[ACTIVITY]:
Could you filter the records below and keep only the lines with the word "search"?
DATASET ENTRIES Start Marker
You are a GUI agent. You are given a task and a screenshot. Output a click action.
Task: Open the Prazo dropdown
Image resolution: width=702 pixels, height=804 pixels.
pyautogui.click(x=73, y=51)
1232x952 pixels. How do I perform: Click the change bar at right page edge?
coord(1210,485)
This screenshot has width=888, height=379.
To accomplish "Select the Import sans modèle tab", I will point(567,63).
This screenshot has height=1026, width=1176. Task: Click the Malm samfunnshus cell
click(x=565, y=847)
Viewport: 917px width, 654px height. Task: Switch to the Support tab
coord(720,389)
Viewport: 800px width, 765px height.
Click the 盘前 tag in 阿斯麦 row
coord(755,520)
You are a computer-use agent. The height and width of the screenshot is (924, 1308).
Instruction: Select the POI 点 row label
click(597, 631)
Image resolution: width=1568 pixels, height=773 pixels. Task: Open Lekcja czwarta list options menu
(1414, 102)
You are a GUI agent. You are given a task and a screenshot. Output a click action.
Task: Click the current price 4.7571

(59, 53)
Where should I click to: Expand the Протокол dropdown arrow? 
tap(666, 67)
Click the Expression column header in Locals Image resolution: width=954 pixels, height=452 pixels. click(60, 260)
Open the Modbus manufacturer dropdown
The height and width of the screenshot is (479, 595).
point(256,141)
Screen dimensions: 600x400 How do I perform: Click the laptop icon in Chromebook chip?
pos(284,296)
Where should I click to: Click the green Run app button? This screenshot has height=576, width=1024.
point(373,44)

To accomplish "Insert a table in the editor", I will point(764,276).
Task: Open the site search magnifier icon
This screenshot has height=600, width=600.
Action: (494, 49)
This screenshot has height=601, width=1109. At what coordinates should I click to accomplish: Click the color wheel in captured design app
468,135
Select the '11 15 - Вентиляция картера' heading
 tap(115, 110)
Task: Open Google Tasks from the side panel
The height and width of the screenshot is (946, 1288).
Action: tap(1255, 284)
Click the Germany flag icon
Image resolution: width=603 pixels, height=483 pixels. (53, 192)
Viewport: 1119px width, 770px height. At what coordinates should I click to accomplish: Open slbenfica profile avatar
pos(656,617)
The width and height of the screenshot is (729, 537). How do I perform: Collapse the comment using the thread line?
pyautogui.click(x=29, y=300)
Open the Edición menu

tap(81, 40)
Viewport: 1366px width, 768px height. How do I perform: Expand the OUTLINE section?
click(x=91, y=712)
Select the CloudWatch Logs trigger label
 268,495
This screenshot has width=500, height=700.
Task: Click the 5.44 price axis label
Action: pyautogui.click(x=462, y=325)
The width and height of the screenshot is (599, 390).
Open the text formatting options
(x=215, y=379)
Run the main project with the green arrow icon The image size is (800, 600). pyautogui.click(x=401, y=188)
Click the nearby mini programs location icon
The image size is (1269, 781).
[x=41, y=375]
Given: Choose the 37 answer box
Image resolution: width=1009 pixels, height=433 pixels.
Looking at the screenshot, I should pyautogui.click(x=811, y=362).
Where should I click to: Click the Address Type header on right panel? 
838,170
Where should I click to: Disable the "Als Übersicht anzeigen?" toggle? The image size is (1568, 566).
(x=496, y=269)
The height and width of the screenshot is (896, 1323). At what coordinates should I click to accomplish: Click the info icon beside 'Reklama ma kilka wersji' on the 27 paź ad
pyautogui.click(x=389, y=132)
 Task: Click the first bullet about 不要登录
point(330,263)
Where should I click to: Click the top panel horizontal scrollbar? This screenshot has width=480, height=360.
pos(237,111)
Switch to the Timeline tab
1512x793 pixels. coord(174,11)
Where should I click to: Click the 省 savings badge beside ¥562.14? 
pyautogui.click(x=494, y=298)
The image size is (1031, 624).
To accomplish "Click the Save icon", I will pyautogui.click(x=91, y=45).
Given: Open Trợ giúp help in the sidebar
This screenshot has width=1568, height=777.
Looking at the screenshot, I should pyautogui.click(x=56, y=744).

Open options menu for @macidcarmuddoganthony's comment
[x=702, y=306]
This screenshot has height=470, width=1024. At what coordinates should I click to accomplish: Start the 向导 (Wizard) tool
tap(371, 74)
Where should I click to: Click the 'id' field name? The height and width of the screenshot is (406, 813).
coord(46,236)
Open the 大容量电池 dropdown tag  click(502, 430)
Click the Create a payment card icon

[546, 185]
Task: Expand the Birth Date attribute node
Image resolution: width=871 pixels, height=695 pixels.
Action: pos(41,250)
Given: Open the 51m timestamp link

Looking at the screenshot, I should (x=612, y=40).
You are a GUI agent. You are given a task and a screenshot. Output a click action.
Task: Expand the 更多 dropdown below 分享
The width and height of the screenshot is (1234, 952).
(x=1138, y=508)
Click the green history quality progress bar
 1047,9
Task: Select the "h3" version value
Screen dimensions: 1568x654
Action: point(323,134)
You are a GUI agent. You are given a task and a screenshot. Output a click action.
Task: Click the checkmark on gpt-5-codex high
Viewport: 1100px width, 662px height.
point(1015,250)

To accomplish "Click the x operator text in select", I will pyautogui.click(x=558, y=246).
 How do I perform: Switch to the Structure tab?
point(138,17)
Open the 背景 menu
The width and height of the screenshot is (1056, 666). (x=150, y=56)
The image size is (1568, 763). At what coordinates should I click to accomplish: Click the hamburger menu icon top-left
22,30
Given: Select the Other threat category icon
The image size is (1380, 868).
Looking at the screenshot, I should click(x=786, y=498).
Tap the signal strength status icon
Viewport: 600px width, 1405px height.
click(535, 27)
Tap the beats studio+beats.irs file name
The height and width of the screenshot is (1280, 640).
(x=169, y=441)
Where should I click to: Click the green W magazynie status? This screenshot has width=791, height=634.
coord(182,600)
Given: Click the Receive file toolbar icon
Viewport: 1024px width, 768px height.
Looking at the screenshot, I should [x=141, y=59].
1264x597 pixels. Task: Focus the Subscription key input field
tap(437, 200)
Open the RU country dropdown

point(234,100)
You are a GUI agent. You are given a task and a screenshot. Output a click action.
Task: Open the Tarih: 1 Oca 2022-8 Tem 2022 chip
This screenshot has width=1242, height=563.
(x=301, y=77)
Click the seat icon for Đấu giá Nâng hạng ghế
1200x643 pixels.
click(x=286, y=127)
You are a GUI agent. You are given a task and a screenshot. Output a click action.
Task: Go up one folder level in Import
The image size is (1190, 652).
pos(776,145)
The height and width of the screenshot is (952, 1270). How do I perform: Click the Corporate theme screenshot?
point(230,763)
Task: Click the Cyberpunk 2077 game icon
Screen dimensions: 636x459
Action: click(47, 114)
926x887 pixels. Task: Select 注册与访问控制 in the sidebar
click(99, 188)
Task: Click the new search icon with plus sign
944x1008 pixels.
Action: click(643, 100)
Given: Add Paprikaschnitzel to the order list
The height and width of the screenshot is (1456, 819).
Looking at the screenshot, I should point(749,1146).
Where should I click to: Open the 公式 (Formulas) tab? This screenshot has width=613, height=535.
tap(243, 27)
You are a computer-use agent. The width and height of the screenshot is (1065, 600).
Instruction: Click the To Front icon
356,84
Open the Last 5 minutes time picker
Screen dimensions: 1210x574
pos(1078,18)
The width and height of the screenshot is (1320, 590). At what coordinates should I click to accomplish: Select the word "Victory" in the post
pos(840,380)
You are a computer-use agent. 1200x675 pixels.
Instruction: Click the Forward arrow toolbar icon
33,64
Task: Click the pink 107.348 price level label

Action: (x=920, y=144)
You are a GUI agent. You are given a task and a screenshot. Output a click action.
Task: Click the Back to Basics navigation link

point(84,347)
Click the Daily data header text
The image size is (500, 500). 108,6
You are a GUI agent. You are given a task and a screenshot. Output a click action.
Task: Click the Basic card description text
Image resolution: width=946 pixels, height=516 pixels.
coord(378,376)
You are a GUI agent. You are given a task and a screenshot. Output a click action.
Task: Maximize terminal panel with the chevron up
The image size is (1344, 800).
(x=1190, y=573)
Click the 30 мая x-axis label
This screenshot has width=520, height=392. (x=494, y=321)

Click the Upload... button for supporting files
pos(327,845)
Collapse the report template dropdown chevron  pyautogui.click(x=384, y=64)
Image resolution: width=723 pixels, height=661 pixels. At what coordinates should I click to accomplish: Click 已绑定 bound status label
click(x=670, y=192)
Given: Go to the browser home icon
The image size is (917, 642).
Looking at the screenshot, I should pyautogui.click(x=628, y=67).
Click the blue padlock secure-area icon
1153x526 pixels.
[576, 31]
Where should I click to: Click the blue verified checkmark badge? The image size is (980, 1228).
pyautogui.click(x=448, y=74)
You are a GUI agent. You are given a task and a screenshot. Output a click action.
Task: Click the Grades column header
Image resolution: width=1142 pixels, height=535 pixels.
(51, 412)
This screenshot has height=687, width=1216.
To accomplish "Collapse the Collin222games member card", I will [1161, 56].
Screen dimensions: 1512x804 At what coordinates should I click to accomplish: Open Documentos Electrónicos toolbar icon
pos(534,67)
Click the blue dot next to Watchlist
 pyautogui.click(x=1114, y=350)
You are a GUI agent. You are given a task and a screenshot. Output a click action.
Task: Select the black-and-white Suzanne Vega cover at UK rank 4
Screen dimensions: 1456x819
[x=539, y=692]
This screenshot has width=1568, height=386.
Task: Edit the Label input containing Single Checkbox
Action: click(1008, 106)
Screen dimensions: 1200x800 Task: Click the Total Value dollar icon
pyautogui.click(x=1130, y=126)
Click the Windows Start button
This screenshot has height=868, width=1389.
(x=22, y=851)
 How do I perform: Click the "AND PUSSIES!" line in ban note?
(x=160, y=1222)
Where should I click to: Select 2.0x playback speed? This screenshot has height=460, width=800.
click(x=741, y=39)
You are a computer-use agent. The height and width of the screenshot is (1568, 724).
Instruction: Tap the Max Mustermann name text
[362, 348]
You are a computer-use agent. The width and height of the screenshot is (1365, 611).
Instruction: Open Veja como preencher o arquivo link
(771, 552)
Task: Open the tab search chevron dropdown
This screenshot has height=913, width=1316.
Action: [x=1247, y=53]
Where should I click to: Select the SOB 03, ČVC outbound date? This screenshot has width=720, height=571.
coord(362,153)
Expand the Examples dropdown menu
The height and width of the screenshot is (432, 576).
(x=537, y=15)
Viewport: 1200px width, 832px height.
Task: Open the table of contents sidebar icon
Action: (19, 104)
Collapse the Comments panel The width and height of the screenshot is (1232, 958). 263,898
DATASET ENTRIES End Marker
[SOLUTION TO THIS TASK]:
Task: Open the site search magnifier icon
Task: Click the new search icon with plus sign
Task: Open the tab search chevron dropdown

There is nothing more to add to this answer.